Task instructions: What you write should match, word for word, the lines from the one containing "Instruction: Follow Ben Golliver on Twitter" through the end of the data, with no pictures.

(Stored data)
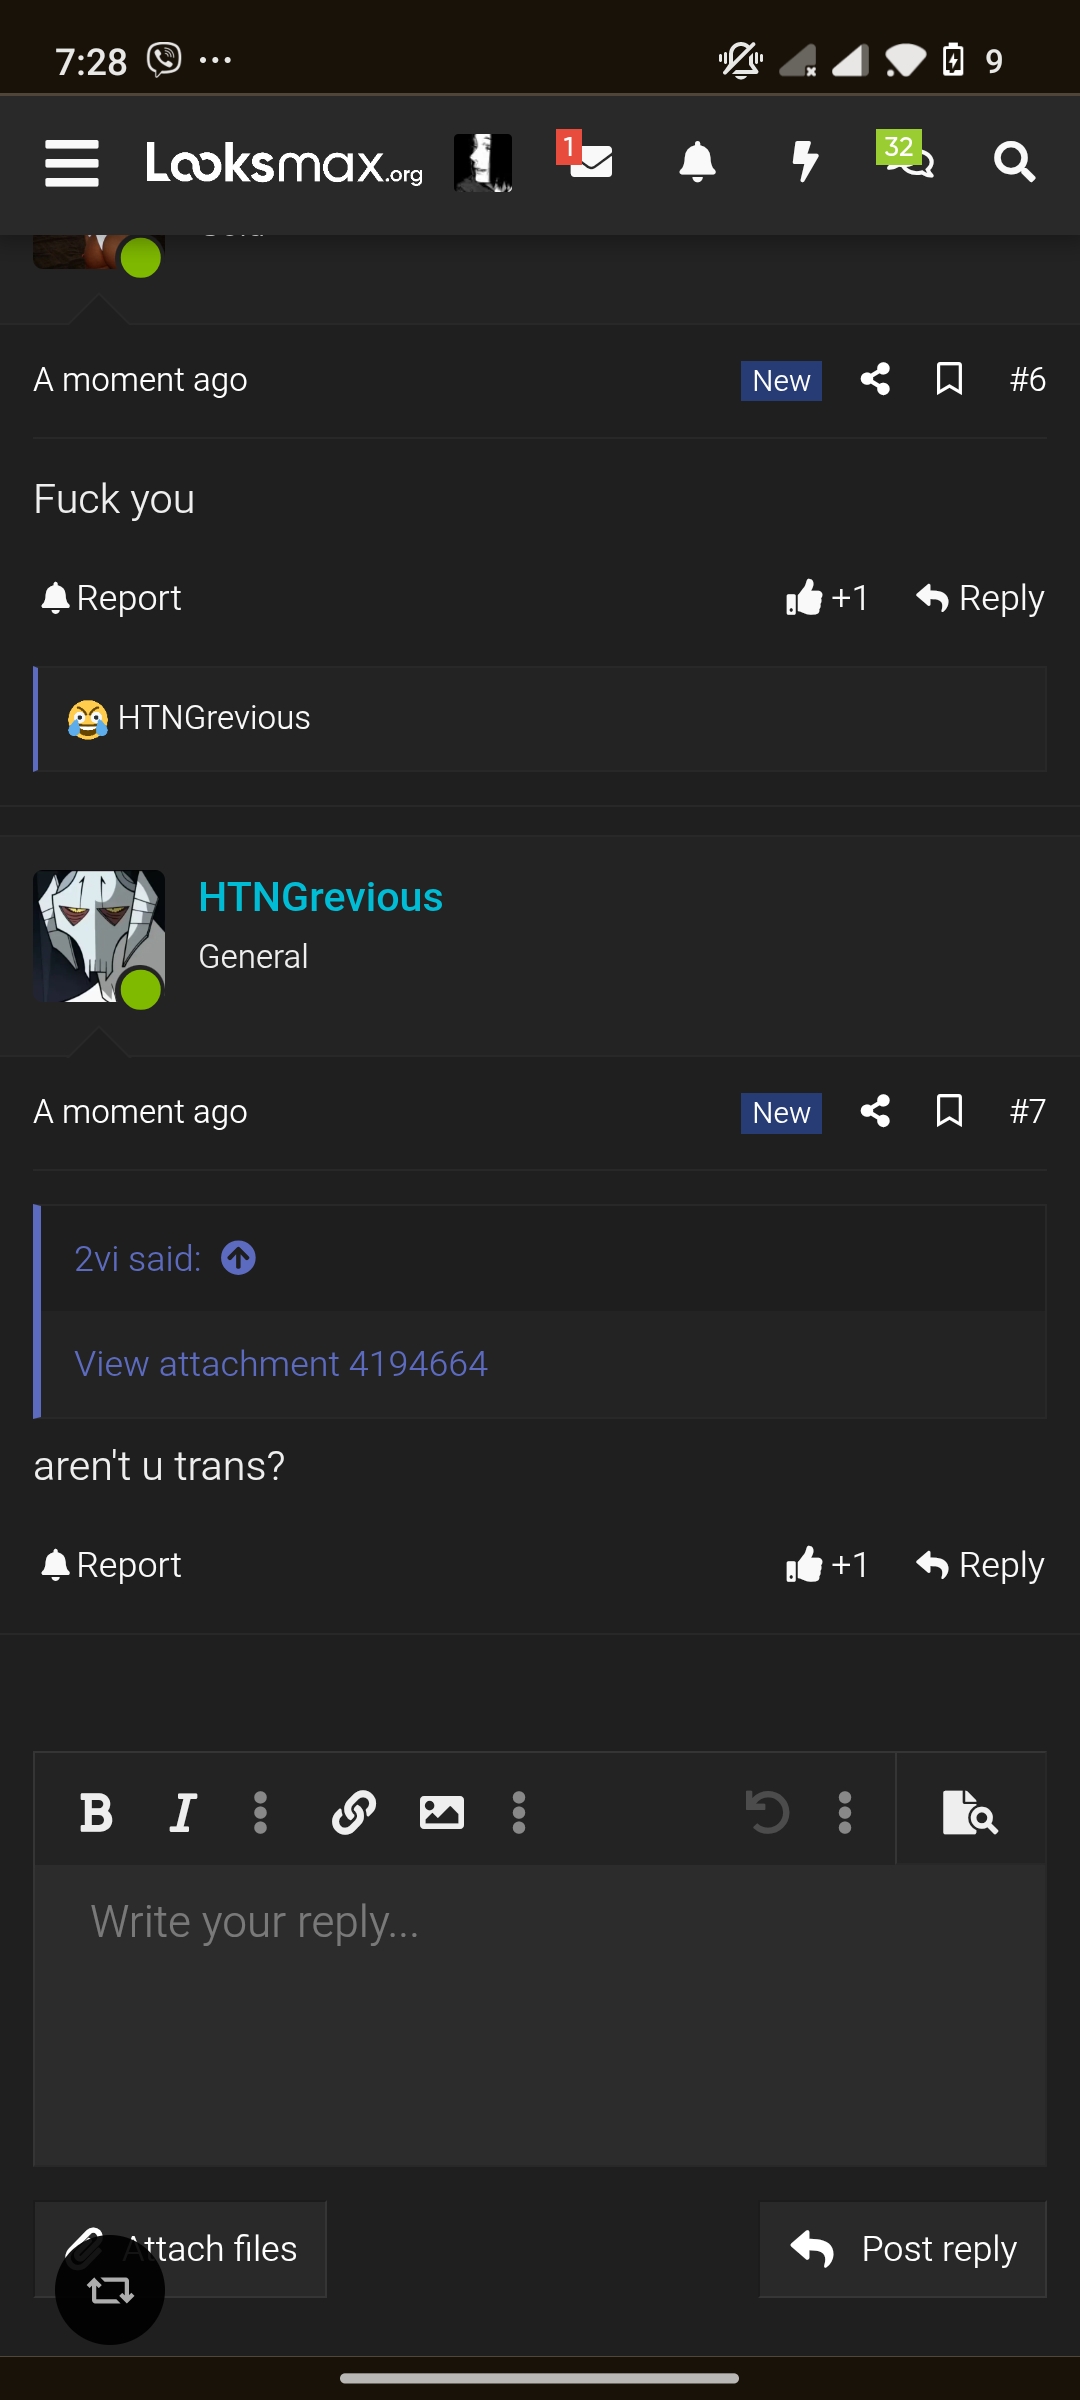Open HTNGrevious's profile from username
This screenshot has width=1080, height=2400.
pos(321,897)
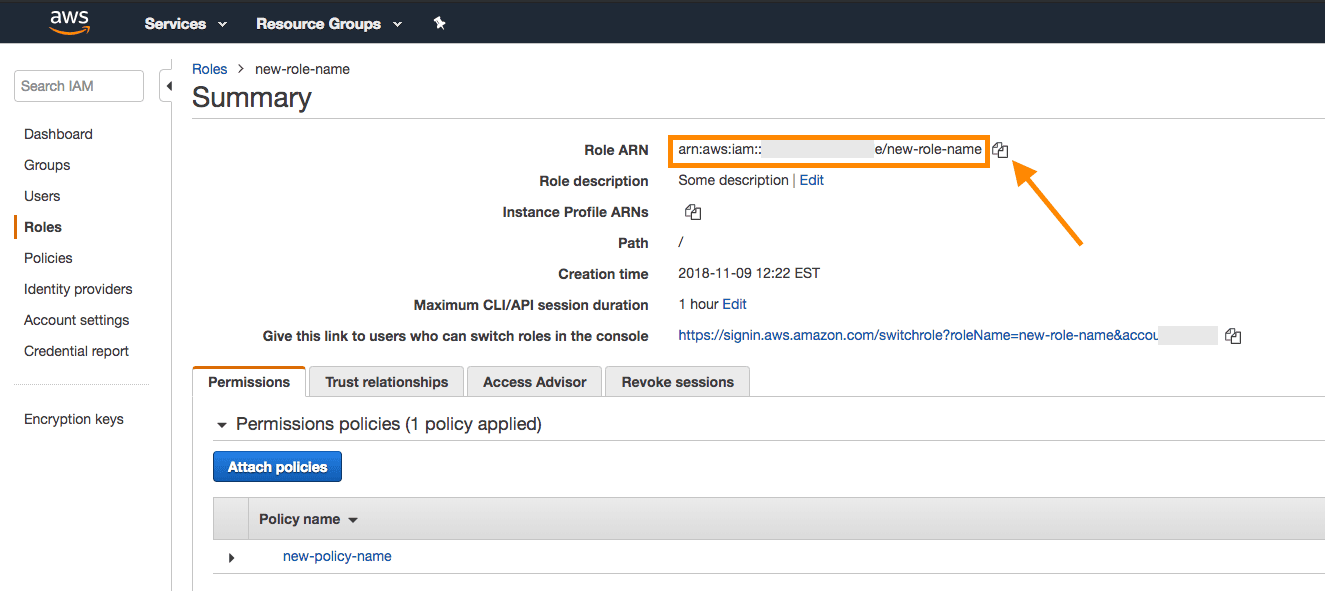Collapse the Permissions policies section

222,425
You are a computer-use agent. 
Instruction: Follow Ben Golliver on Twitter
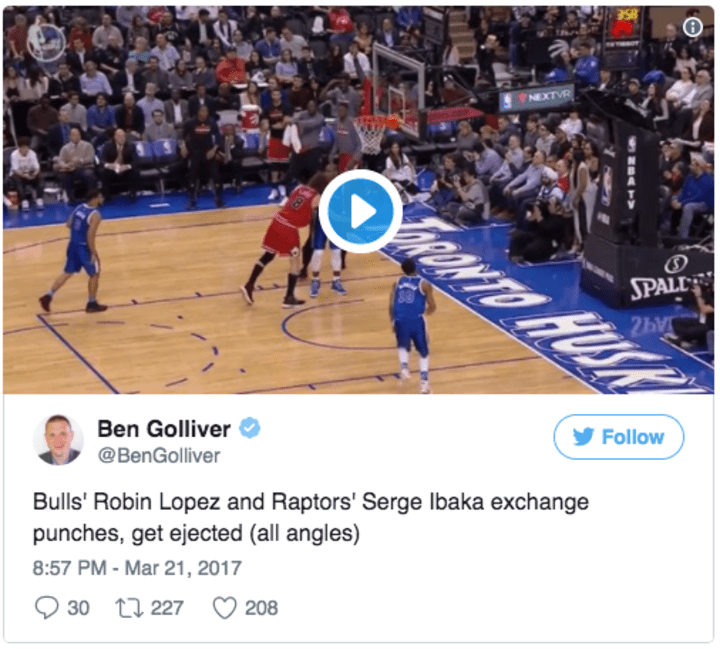[x=619, y=437]
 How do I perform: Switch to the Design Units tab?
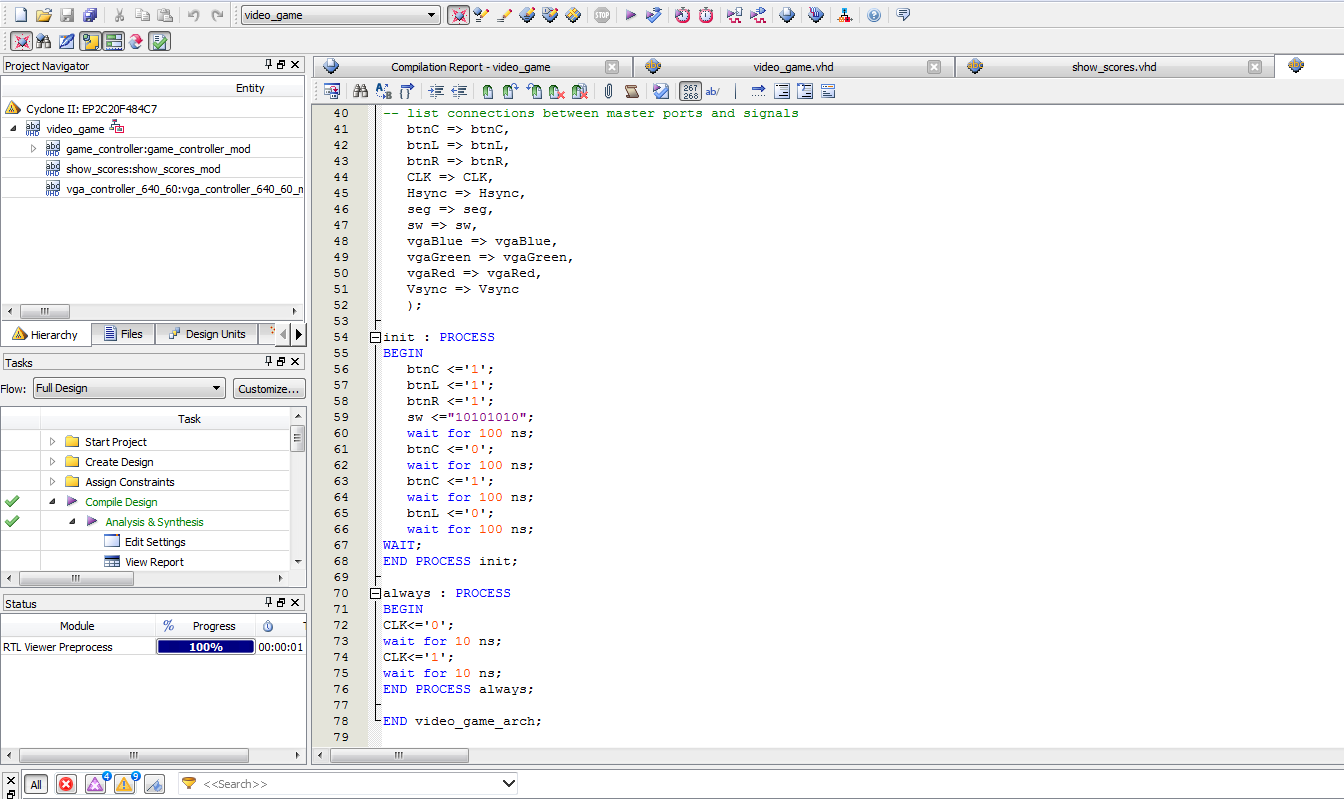click(x=206, y=334)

Written answer:
Instruction: Follow Ben Golliver on Twitter
[x=619, y=437]
 How do I perform: Switch to the Design Units tab?
click(x=206, y=334)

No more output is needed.